** start of STORED RECORDS **

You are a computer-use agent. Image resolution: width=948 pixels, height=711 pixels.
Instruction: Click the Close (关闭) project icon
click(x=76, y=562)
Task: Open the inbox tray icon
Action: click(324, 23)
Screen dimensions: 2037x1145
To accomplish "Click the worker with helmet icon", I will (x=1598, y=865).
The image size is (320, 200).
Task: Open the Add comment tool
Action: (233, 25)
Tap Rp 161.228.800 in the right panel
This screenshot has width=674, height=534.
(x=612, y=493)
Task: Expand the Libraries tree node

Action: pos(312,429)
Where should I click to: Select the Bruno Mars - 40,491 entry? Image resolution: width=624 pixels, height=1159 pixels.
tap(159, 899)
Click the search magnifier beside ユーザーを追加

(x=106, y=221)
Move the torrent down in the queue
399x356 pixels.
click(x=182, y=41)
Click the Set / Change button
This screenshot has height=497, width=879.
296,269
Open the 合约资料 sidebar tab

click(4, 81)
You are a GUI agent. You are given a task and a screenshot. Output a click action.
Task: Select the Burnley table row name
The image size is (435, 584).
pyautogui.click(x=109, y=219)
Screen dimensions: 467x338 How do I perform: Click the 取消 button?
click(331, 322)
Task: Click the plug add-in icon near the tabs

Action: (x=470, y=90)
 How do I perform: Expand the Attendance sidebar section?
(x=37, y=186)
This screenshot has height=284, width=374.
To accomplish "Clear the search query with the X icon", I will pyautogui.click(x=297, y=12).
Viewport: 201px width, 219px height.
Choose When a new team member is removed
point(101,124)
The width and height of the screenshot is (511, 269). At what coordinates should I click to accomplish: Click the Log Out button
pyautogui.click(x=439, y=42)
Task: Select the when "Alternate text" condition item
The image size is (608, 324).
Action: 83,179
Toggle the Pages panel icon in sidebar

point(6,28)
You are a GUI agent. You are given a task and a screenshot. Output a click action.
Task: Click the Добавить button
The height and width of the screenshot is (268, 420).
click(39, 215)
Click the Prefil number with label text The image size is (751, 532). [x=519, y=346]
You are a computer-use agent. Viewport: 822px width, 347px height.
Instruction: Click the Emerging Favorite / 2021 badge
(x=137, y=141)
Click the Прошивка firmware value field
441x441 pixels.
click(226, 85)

** end of STORED RECORDS **

GIVEN TASK: Rewrite every line above, from the one containing "Task: Click the plug" through the last line, inclusive. Raise each click coordinate by 40 and keep all other text and numbers as they are.

RESULT FOR THIS TASK:
Task: Click the plug add-in icon near the tabs

Action: (x=510, y=130)
 How do I perform: Expand the Attendance sidebar section?
(x=77, y=226)
This screenshot has height=284, width=374.
To accomplish "Clear the search query with the X icon", I will pyautogui.click(x=337, y=52).
Viewport: 201px width, 219px height.
Choose When a new team member is removed
point(141,164)
The width and height of the screenshot is (511, 269). At what coordinates should I click to accomplish: Click the Log Out button
pyautogui.click(x=479, y=82)
Task: Select the when "Alternate text" condition item
The image size is (608, 324).
Action: 123,219
Toggle the Pages panel icon in sidebar

point(46,68)
You are a GUI agent. You are given a task and a screenshot. Output a click action.
Task: Click the Добавить button
The height and width of the screenshot is (268, 420).
click(79, 255)
Click the Prefil number with label text The image size is (751, 532). [x=559, y=386]
You are a computer-use agent. Viewport: 822px width, 347px height.
Instruction: Click the Emerging Favorite / 2021 badge
(x=177, y=181)
Click the Прошивка firmware value field
441x441 pixels.
click(266, 125)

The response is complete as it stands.